## WORK TO BE COMPLETED
Take the material below and reproduce, word for word, only the lines from the line with "2012 (184, 289)" through the line with "Foire aux questions (68, 2397)".
Start of TASK DATA
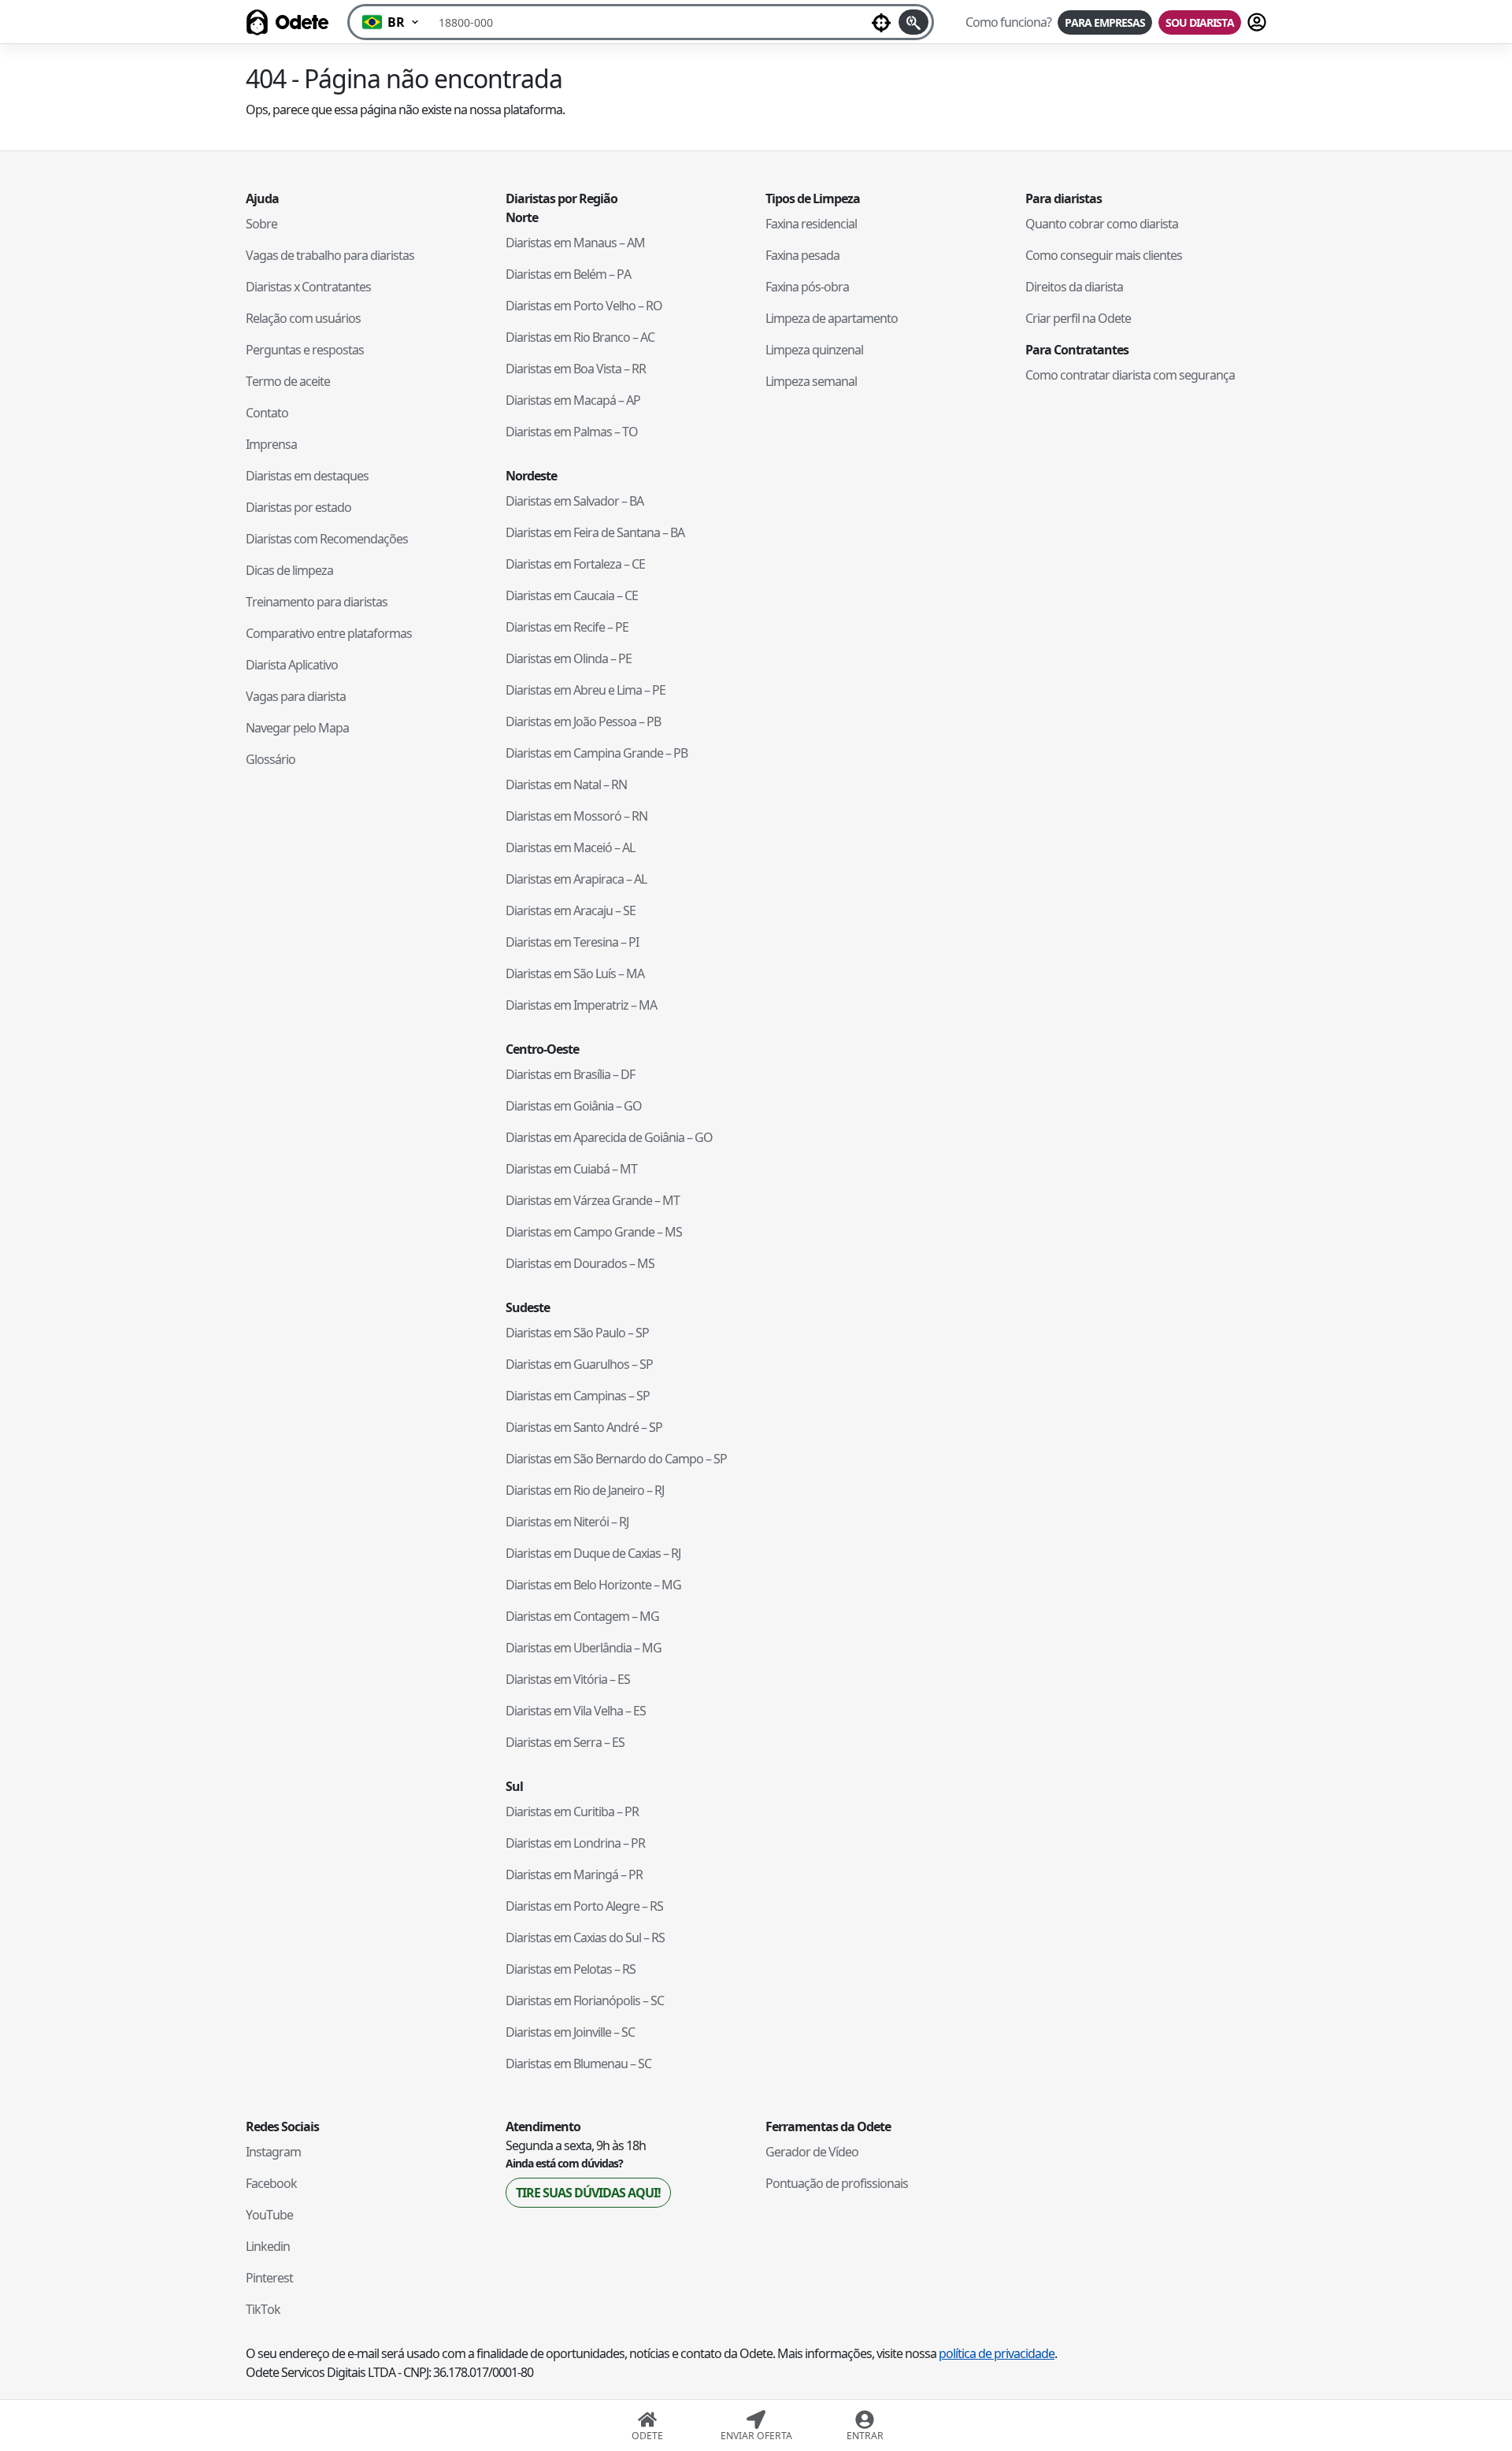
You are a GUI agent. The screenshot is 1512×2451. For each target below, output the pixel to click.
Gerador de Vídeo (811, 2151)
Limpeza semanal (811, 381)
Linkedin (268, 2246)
End of TASK DATA
Start of TASK DATA
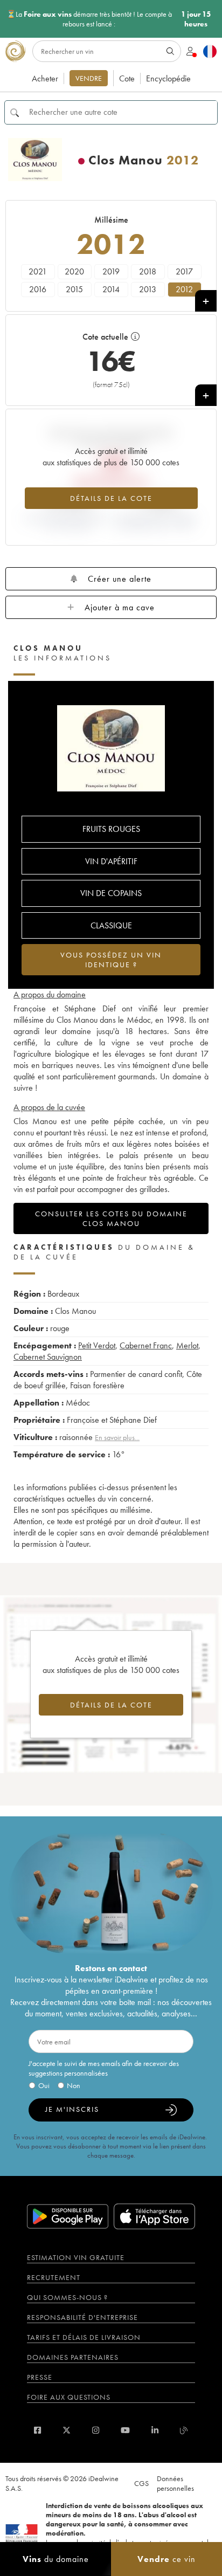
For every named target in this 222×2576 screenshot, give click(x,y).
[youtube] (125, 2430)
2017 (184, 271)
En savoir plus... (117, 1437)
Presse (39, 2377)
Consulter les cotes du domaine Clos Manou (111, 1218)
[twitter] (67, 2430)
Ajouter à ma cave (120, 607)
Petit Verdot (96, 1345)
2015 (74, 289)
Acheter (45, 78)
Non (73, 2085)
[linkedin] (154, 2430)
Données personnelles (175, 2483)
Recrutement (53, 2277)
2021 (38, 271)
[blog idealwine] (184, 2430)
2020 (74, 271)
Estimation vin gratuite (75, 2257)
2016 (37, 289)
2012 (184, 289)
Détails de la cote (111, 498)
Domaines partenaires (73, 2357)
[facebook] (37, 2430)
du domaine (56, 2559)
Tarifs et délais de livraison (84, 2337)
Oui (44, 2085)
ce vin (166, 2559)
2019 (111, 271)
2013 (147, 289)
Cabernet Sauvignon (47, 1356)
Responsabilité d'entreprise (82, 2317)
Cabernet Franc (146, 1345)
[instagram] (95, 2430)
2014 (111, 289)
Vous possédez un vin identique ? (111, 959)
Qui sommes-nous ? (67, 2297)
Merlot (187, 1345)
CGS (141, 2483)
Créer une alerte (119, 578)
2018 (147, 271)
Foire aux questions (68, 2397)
End of TASK DATA
## EXERCISE SOLUTION
2012 (184, 289)
Détails de la cote (111, 498)
Domaines partenaires (73, 2357)
[facebook] (37, 2430)
du domaine (56, 2559)
Tarifs et délais de livraison (84, 2337)
Oui (44, 2085)
ce vin (166, 2559)
2019 (111, 271)
2013 (147, 289)
Cabernet Sauvignon (47, 1356)
Responsabilité d'entreprise (82, 2317)
Cabernet Franc (146, 1345)
[instagram] (95, 2430)
2014 (111, 289)
Vous possédez un vin identique ? (111, 959)
Qui sommes-nous ? (67, 2297)
Merlot (187, 1345)
CGS (141, 2483)
Créer une alerte (119, 578)
2018 (147, 271)
Foire aux questions (68, 2397)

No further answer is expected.